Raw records
▼

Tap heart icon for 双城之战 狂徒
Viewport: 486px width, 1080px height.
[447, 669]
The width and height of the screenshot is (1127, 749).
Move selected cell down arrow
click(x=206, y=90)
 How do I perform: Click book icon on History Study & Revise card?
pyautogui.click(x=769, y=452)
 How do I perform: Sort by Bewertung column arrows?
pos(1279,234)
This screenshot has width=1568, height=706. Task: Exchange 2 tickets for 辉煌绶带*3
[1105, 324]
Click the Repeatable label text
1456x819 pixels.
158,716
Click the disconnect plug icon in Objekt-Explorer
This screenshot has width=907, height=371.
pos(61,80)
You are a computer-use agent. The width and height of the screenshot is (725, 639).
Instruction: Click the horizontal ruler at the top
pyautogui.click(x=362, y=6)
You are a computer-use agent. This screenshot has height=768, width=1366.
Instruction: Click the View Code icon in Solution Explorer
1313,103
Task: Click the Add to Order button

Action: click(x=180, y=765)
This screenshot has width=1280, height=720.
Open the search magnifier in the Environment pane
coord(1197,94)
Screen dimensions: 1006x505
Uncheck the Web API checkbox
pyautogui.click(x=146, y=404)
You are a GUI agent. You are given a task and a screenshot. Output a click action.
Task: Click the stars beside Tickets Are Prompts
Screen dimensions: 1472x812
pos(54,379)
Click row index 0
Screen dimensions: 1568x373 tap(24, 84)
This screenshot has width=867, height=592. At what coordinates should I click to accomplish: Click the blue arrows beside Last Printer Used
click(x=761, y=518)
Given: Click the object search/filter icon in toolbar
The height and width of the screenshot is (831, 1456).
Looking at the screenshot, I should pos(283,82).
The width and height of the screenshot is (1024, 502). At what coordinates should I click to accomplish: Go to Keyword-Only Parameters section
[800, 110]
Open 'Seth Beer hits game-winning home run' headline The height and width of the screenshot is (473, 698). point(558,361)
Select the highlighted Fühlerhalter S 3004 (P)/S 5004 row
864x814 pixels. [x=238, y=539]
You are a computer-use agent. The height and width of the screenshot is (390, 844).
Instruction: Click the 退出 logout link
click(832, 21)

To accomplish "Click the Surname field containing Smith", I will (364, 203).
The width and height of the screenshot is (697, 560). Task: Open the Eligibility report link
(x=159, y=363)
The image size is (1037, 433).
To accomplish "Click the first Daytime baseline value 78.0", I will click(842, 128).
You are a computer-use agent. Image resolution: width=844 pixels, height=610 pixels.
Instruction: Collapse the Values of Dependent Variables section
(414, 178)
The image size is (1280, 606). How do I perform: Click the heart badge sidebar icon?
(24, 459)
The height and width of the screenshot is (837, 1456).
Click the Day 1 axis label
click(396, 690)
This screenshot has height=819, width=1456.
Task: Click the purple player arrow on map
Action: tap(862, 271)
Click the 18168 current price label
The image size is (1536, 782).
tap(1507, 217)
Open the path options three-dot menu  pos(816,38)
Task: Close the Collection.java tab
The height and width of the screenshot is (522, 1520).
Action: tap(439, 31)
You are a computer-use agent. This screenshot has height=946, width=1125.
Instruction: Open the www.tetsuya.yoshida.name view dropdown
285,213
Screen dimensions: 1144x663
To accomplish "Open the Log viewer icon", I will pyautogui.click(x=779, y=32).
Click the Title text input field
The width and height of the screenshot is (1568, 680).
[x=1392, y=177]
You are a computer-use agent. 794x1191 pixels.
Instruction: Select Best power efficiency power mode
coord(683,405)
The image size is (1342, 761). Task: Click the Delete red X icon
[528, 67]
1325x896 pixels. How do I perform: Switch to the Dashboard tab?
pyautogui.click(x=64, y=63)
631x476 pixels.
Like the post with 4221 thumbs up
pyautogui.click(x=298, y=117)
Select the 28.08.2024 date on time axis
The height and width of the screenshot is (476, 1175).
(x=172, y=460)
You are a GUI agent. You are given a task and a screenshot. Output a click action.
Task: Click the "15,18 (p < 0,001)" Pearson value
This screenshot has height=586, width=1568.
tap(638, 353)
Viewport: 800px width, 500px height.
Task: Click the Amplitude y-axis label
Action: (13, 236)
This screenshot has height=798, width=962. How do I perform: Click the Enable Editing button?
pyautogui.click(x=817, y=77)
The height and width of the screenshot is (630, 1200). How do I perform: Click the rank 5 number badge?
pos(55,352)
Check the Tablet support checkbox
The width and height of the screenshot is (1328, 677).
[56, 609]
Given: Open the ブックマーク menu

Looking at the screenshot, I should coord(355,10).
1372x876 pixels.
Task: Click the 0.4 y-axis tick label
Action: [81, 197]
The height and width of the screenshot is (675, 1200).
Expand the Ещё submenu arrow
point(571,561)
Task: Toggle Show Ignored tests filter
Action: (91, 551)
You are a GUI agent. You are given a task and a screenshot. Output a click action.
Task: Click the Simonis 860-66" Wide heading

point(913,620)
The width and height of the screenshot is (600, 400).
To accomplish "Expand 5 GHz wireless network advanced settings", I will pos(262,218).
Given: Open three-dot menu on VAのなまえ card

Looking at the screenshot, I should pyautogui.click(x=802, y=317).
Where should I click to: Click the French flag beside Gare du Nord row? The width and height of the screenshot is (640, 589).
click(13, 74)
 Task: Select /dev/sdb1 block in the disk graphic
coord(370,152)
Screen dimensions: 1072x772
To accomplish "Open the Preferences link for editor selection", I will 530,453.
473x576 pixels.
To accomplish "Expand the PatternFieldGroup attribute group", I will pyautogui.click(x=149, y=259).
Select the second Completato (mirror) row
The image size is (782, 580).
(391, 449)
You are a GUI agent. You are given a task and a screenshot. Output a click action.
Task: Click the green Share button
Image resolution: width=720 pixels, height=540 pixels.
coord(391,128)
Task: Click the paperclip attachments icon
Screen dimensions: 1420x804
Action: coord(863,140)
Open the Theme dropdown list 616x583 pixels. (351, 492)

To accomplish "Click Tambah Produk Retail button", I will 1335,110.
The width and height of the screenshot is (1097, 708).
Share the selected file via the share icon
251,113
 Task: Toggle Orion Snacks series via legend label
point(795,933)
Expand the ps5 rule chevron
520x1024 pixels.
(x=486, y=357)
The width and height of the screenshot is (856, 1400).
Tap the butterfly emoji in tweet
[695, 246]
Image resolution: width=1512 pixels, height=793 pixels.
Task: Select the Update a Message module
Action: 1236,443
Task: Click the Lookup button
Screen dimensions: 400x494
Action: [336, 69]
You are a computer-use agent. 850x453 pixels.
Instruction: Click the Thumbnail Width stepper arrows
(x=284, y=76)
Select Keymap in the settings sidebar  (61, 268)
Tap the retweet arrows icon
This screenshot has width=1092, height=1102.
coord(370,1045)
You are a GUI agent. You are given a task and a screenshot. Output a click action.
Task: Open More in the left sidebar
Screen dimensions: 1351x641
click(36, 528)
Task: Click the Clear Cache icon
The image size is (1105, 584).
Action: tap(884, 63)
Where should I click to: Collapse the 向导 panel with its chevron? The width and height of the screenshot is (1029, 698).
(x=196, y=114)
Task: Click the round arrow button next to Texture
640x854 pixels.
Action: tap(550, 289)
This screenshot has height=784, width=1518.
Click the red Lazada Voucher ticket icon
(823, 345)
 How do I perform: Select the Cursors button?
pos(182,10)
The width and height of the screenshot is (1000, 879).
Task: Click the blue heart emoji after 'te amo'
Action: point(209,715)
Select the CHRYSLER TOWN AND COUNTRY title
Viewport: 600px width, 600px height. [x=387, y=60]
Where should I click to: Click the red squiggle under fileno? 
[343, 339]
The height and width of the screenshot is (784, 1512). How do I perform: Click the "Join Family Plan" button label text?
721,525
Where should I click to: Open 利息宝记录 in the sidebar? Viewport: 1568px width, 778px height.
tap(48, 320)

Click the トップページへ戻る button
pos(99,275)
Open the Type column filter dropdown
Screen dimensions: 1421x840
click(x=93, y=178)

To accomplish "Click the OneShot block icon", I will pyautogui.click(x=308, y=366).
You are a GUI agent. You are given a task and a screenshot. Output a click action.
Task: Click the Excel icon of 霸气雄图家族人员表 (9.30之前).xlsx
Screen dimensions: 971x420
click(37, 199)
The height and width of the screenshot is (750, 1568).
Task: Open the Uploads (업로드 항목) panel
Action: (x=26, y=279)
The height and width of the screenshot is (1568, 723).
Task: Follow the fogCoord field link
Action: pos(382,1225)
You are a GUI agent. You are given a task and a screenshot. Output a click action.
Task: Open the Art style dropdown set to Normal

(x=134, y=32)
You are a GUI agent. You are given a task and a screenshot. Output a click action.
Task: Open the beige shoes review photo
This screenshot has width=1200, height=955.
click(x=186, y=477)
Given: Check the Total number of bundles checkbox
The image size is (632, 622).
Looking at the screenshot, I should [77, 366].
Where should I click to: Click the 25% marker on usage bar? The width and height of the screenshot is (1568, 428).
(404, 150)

▲

# [Exercise task]
Copy out the lines of the items verbatim, starting at the line containing "Task: Click the Add to Order button" and ending after the line containing "will (364, 203).".

# [Answer to this task]
Task: Click the Add to Order button

Action: click(x=180, y=765)
This screenshot has width=1280, height=720.
Open the search magnifier in the Environment pane
coord(1197,94)
Screen dimensions: 1006x505
Uncheck the Web API checkbox
pyautogui.click(x=146, y=404)
You are a GUI agent. You are given a task and a screenshot. Output a click action.
Task: Click the stars beside Tickets Are Prompts
Screen dimensions: 1472x812
pos(54,379)
Click row index 0
Screen dimensions: 1568x373 tap(24, 84)
This screenshot has width=867, height=592. At what coordinates should I click to accomplish: Click the blue arrows beside Last Printer Used
click(x=761, y=518)
Given: Click the object search/filter icon in toolbar
The height and width of the screenshot is (831, 1456).
Looking at the screenshot, I should pos(283,82).
The width and height of the screenshot is (1024, 502). At what coordinates should I click to accomplish: Go to Keyword-Only Parameters section
[800, 110]
Open 'Seth Beer hits game-winning home run' headline The height and width of the screenshot is (473, 698). point(558,361)
Select the highlighted Fühlerhalter S 3004 (P)/S 5004 row
864x814 pixels. [x=238, y=539]
You are a computer-use agent. The height and width of the screenshot is (390, 844).
Instruction: Click the 退出 logout link
click(832, 21)

To accomplish "Click the Surname field containing Smith", I will (364, 203).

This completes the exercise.